Uncertainty over whether rebel investors can succeed but IPO prospect damaged either way

Any attempt by WeWork to oust Adam Neumann, above,  could backfire: his shares carry 10 times the voting rights of other investors. File photograph: Cole Wilson/The New York Times

Any attempt by WeWork to oust Adam Neumann, above, could backfire: his shares carry 10 times the voting rights of other investors. File photograph: Cole Wilson/The New York Times

 

SoftBank has lost faith in Adam Neumann’s ability to lead WeWork and is expected to call for a board meeting to demote him as early as this week, after the lossmaking property group shelved its initial public offering and the chief executive’s volatile behaviour and drug use came to light.

Mr Neumann’s outsized influence over the company has become one of the biggest hurdles in the path of a multibillion-dollar IPO, according to investors and people briefed on the matter.

SoftBank’s vice-chairman Ron Fischer sits on the WeWork board, as does Mark Schwartz, a former board member at the Japanese telecoms-to-technology group. It was unclear, however, whether a majority of the board members believed Mr Neumann should step down as chief executive.

The board could decide against changing the CEO role in the end, these people cautioned, and either rally around Mr Neumann or hire a new executive chairman to oversee the company’s management.

WeWork and SoftBank declined to comment.

Any attempt to oust Mr Neumann could backfire. Mr Neumann’s shares carry 10 times the voting rights of other investors and he has the ability to replace a number of the members on the board. Three of the seven board members were appointed by WeWork investors, including the SoftBank Vision Fund, Benchmark Capital and Hony Capital.

Complicate

Opposition from SoftBank, in particular, could complicate Mr Neumann’s position and would represent a striking rift in a relationship the CEO has credited with having driven the company’s ambitions. Masayoshi Son’s Japanese group has been the largest single investor in WeWork to date, pumping nearly $11 billion into the group, and remains a potential future source of private capital amid public market scepticism.

Any change to Mr Neumann’s role would mark another volte-face on WeWork’s corporate governance. When the company first published documentation for its planned initial public offering, it said Mr Neumann’s shares would carry 20 times the votes of ordinary shares, his wife would have a say in picking his successor should he die, and WeWork’s board would include no women.

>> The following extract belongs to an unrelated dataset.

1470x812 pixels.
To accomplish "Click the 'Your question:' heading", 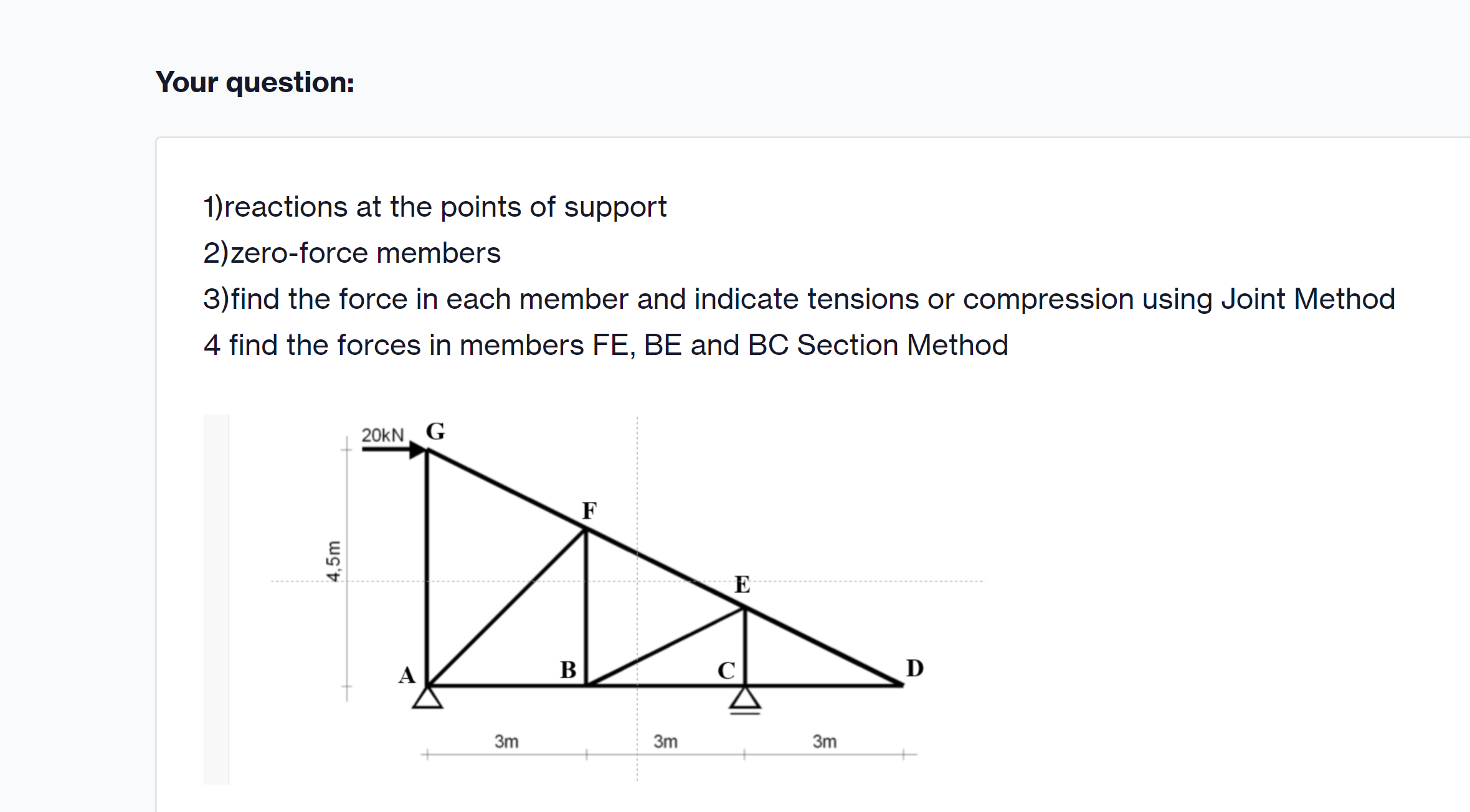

Investor hostility forced the company to reverse each of those plans, cutting Mr Neumann’s voting rights to 10 times, removing his wife from succession decisions and adding Frances Frei, a former Uber director, to the board.

The Wall Street Journal reported earlier on Sunday that some WeWork board members were pushing Mr Neumann to step down.

Dramatically slashed

The group has faced a tumultuous few weeks after it revealed its plans to go public. The valuation of the group was expected to be dramatically slashed in the IPO, after bankers at JPMorgan Chase and Goldman Sachs received a lacklustre response from investors. Advisers were expecting the IPO to give WeWork a valuation as low as $15 billion, less than a third of the $47 billion valuation the company set in a SoftBank funding round this year.

News of Mr Neumann’s use of marijuana on the company’s Gulfstream G650 jet, record of tequila-fuelled company parties, and erratic behaviour have raised new issues for the investing public as well as the WeWork board.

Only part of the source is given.